BIS, Bol. Inst. Saúde (Impr.) vol.13 no.1 São Paulo abr. 2011

 

A via judicial para o acesso aos medicamentos e o equilíbrio entre as necessidades e desejos dos usuários do Sistema de Saúde e da indústriaI

 

The legal path to medication access and the balance between the needs and desires of users of the Health and Industry System

 

 

José Sebastião dos SantosI; Ana Carla BliacherieneII; Julieta UetaIII

IJosé Sebastião dos Santos (jsdsanto@fmrp.usp.br) é professor associado da Faculdade de Medicina de Ribeirão Preto da Universidade de São Paulo (FMRP-USP), com mestrado, doutorado e livre docência em Cirurgia pela FMRP-USP. Foi diretor da Unidade de Emergência do Hospital das Clínicas da Faculdade de Medicina de Ribeirão Preto (HCFMRP-USP) e secretário da saúde de Ribeirão Preto. Atua na área de cirurgia digestiva (vias biliares e pâncreas).
IIAna Carla Bliacheriene (acb@usp.br) é professora doutora da Faculdade de Direito de Ribeirão Preto da Universidade de São Paulo (FDRP-USP), mestre e doutora em Direito Social pela Pontifícia Universidade Católica de São Paulo (PUC-USP). Ministra as disciplinas de Direito Econômico, Direito da Regulação e Direto das Finanças Públicas e do Orçamento.
IIIJulieta Ueta (julieta@usp.br) é professora associada da Faculdade de Ciências Farmacêuticas de Ribeirão Preto da Universidade de São Paulo (FCFRP-USP), doutorado em Bioquímica pela Universidade de São Paulo (USP).

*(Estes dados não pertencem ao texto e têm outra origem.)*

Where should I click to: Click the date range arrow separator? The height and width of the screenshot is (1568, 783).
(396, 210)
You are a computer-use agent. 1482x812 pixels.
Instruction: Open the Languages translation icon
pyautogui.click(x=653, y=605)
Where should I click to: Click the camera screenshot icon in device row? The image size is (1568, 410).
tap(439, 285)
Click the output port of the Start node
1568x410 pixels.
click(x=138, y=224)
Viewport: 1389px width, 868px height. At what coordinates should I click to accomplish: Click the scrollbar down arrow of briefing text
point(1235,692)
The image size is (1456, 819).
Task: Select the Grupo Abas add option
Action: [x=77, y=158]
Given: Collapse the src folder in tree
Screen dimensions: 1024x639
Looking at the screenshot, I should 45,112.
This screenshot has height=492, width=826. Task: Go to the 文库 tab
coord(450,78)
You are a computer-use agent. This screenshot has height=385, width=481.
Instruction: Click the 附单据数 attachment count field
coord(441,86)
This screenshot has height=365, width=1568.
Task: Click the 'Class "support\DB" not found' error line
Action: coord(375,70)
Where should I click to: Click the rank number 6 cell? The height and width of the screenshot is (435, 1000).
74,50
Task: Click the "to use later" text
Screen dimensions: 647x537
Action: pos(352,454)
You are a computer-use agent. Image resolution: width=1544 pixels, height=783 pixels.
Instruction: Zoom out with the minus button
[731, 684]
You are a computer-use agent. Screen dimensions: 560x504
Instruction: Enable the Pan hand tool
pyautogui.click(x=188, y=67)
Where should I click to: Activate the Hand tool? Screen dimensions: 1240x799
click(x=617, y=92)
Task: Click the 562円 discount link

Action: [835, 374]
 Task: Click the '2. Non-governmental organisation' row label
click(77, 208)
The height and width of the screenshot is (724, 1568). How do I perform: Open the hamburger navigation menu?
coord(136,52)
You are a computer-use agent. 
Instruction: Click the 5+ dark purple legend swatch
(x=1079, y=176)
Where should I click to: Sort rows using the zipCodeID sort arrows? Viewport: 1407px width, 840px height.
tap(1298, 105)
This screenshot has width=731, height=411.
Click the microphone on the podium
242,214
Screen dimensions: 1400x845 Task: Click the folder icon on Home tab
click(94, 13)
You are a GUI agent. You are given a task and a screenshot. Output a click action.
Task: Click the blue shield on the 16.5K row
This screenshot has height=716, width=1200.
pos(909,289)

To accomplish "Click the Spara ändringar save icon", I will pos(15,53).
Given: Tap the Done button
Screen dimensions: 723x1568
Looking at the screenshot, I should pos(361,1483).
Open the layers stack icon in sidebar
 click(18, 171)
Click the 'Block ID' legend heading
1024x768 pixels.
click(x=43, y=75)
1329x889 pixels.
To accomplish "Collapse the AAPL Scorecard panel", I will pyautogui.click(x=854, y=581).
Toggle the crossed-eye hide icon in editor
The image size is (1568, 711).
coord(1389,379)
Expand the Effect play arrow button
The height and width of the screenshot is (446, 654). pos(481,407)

Tem experiência em Farmácia Clínica com atuação em assistência farmacêutica, medicamentos e segurança dos pacientes.


RESUMO

O acesso aos medicamentos por via judicial sinaliza que o direito constitucional à saúde é mais amplo que a capacidade de resposta do Sistema Único de Saúde (SUS). Por outro lado, essa prática pode prestigiar interesses individuais, corporativos e da indústria farmacêutica. O objetivo deste estudo foi identificar compreensões e ações dos agentes envolvidos nos processos judiciais para acesso aos medicamentos. Foram realizados um Fórum (162 participantes de 35 municípios) e uma Reunião Técnica (93 participantes de 23 municípios), com representantes do Ministério da Saúde, Ministério Público Estadual, do Poder Judiciário, da Defensoria Pública, dos Conselhos Regionais de Medicina e de Farmácia; Gestores da Saúde, Procuradores Jurídicos, profissionais de saúde, do direito e da mídia, pesquisadores e usuários. O Discurso do Sujeito Coletivo dos representantes destacou a supremacia do poder da indústria sobre prescritores, mídia e usuários, as distorções e o impacto econômico das ações judiciais e a necessidade de regulação dos prescritores. Por outro lado, houve pouca ênfase nos discursos sobre as restrições de acesso aos bens previstos constitucionalmente no SUS e ao relato de experiências exitosas no manejo das ações judiciais. A reatividade dos discursos parece inibir a elaboração de estratégias para aperfeiçoar a organização do SUS e minimizar a sua judicialização.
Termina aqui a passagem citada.